** Page excerpt **
-------

Virtex II DCM & ZBT SRAM

I tried the Xilinx support line Case # 503586 and haven't gotten a good answer so though I would try here.

I am trying to interface to a ZBT SRAM from a Virtex II and was trying to do like in xapp 136 which used 2 DCM's to generate a internal FPGA and an external board clock using external DCM feedback that are aligned. That configuration in simulation (5.2i sp3) shows the external clock is .5ns delayed from the internal clock. We actually need to use a third DCM FX output to generate the clock for the SRAM. When we do that the external clock is now leading the internal clock by 1 ns. I didn't understand why what clock feeds both DCM's would change the timing and since our timing is tight I need them to be closely aligned.

The external clock is output using a DDR FF and I used the DCM wizard which should of put in all the problem bufg/ibufg etc which the V2 users guide says are needed if it is going to compensate for the pad to DCM delay.

-------

** Dataset content **
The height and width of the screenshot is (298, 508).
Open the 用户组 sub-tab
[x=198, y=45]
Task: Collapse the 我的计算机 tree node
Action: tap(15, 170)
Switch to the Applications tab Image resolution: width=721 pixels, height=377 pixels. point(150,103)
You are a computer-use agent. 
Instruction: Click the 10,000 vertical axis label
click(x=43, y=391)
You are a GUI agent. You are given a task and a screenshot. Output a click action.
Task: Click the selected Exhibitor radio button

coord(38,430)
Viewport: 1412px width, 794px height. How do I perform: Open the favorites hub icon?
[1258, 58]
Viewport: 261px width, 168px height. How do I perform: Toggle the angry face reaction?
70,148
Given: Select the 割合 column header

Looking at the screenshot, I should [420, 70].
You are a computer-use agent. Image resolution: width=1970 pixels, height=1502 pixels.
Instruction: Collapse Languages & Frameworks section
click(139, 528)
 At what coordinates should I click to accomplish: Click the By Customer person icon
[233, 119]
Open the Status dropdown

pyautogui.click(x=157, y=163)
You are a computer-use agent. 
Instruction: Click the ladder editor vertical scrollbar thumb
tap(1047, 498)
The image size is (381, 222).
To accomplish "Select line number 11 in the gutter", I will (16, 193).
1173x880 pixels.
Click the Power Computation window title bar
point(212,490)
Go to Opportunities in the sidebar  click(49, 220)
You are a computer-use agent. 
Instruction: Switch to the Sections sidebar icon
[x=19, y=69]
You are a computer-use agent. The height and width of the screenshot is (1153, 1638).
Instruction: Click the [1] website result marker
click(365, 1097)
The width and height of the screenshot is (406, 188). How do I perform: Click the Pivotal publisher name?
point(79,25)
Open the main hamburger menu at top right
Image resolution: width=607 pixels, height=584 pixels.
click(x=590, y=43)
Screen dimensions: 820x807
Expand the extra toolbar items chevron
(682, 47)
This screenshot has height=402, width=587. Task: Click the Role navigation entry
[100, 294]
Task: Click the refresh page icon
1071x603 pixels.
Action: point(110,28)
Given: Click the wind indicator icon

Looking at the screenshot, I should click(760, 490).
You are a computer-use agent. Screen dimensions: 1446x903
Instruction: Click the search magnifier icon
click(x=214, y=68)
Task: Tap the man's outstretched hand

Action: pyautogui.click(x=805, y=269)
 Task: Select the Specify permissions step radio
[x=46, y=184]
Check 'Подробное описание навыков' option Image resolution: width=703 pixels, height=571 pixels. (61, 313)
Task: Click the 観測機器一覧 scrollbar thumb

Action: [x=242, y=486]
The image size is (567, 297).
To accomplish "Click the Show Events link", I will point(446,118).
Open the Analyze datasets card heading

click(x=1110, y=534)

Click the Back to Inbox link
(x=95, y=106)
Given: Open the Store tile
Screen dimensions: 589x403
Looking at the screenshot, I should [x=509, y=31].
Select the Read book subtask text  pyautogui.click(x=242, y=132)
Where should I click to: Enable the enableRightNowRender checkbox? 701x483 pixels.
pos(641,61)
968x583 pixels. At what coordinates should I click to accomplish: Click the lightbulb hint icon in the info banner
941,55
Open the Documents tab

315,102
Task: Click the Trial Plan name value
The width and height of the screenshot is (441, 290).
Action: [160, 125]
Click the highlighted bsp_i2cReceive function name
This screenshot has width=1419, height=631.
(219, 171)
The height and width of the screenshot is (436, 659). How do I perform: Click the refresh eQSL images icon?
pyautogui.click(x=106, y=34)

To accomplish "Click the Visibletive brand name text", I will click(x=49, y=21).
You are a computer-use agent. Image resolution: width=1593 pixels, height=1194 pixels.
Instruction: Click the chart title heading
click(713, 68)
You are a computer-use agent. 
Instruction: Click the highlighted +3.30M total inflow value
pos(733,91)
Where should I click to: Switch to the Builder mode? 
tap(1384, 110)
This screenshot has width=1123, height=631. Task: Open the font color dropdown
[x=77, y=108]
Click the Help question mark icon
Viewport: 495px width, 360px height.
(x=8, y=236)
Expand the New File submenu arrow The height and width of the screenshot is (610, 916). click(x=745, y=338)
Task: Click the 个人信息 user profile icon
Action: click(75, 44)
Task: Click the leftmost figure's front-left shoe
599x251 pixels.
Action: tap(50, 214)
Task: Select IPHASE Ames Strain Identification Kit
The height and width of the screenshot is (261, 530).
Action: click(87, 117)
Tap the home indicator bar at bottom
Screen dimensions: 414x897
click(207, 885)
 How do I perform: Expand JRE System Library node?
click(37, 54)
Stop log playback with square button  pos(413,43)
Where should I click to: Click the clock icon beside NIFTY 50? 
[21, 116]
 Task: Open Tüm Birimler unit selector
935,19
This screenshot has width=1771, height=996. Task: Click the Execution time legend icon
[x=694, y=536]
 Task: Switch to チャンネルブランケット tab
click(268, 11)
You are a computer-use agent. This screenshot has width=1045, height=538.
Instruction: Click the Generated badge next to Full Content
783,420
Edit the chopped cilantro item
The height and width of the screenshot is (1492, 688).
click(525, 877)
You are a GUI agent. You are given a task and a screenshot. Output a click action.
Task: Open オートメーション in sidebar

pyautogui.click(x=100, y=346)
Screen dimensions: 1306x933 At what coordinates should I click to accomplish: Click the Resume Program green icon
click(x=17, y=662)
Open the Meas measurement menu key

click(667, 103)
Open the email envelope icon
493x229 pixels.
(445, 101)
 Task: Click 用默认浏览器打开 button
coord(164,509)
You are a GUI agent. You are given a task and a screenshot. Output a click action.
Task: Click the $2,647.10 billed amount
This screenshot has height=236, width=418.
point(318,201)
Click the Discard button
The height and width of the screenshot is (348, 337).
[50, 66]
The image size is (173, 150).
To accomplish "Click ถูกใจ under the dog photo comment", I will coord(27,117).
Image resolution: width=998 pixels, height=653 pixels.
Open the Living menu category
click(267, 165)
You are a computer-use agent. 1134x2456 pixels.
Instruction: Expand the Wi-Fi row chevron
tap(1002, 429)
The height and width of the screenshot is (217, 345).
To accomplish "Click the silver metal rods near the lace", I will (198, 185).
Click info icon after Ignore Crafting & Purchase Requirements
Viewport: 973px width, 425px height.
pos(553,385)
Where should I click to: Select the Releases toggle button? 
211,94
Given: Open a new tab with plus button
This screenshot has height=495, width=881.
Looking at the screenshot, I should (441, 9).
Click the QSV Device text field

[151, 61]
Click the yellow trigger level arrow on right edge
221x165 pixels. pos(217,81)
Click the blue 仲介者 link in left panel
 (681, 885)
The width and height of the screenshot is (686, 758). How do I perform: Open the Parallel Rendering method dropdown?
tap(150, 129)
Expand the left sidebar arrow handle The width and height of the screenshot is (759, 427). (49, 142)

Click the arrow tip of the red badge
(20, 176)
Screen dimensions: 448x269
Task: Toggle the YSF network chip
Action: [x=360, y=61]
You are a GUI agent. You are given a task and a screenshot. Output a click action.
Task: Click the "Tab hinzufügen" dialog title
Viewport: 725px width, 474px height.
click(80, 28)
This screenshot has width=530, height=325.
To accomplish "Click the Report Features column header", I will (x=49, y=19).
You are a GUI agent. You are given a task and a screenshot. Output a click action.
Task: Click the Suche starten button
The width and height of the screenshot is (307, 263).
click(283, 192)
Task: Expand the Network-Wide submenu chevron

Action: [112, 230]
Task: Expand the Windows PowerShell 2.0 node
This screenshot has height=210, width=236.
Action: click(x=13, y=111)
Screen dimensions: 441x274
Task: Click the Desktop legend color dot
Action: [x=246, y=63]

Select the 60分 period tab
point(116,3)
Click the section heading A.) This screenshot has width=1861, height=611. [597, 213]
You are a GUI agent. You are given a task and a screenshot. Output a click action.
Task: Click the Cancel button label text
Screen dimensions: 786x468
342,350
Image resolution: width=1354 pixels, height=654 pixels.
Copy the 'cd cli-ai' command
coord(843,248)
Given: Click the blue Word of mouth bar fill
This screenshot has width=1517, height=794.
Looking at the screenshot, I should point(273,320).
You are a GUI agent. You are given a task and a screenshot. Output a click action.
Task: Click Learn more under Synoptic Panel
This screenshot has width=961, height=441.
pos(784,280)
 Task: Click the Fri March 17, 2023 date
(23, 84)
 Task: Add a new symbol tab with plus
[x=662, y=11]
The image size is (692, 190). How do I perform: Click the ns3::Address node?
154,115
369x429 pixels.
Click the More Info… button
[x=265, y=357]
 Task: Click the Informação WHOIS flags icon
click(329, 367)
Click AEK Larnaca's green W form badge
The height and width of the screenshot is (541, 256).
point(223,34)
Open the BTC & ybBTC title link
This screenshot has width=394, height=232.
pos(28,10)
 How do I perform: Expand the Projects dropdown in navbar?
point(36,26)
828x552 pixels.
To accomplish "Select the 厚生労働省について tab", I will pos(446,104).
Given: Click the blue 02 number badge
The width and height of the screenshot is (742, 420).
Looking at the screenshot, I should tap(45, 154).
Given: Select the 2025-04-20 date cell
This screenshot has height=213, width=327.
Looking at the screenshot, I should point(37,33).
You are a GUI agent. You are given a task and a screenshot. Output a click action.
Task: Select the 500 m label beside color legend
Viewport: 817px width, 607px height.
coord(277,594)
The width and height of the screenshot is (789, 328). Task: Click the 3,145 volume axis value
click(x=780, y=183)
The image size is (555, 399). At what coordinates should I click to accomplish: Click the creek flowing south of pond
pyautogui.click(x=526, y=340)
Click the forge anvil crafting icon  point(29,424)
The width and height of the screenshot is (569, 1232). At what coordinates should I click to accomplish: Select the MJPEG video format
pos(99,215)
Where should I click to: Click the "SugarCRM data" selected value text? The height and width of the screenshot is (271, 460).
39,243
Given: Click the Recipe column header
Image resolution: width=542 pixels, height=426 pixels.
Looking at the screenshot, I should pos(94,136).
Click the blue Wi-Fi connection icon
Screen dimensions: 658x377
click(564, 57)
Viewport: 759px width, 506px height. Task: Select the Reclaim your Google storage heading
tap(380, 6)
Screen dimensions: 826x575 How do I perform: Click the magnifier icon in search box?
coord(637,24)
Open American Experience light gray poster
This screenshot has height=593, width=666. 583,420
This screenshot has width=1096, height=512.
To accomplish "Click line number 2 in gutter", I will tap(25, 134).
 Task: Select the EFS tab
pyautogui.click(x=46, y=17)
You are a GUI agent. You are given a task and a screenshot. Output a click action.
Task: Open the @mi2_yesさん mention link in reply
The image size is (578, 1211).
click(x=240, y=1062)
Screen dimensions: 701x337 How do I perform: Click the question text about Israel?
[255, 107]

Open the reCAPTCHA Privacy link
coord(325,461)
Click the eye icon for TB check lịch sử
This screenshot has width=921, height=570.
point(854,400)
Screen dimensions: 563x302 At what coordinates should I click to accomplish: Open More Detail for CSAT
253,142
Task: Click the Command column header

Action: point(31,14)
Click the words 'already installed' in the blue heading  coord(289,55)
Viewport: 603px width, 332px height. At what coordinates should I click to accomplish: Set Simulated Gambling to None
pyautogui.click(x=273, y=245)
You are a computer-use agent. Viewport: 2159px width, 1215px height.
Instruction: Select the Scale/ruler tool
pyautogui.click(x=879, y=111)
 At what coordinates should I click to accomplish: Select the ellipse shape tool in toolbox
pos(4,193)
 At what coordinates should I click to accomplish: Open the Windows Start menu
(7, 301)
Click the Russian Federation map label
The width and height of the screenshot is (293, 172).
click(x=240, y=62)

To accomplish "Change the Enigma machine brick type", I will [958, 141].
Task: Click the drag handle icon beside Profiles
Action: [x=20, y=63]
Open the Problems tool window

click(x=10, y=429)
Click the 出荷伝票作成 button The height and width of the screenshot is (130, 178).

-------

** Instruction A **
From the Virtex II clocking post, repeat the text between "Virtex II DCM" and "be closely aligned.", inclusive.
** Instruction B **
In the Virtex II clocking post, list every Xilinx support channel or document the writer mentions.
Work only from the Virtex II clocking post, not from the records.

** Complete answer A **
Virtex II DCM & ZBT SRAM

I tried the Xilinx support line Case # 503586 and haven't gotten a good answer so though I would try here.

I am trying to interface to a ZBT SRAM from a Virtex II and was trying to do like in xapp 136 which used 2 DCM's to generate a internal FPGA and an external board clock using external DCM feedback that are aligned. That configuration in simulation (5.2i sp3) shows the external clock is .5ns delayed from the internal clock. We actually need to use a third DCM FX output to generate the clock for the SRAM. When we do that the external clock is now leading the internal clock by 1 ns. I didn't understand why what clock feeds both DCM's would change the timing and since our timing is tight I need them to be closely aligned.

** Complete answer B **
- Xilinx support line (Case # 503586)
- xapp 136
- V2 users guide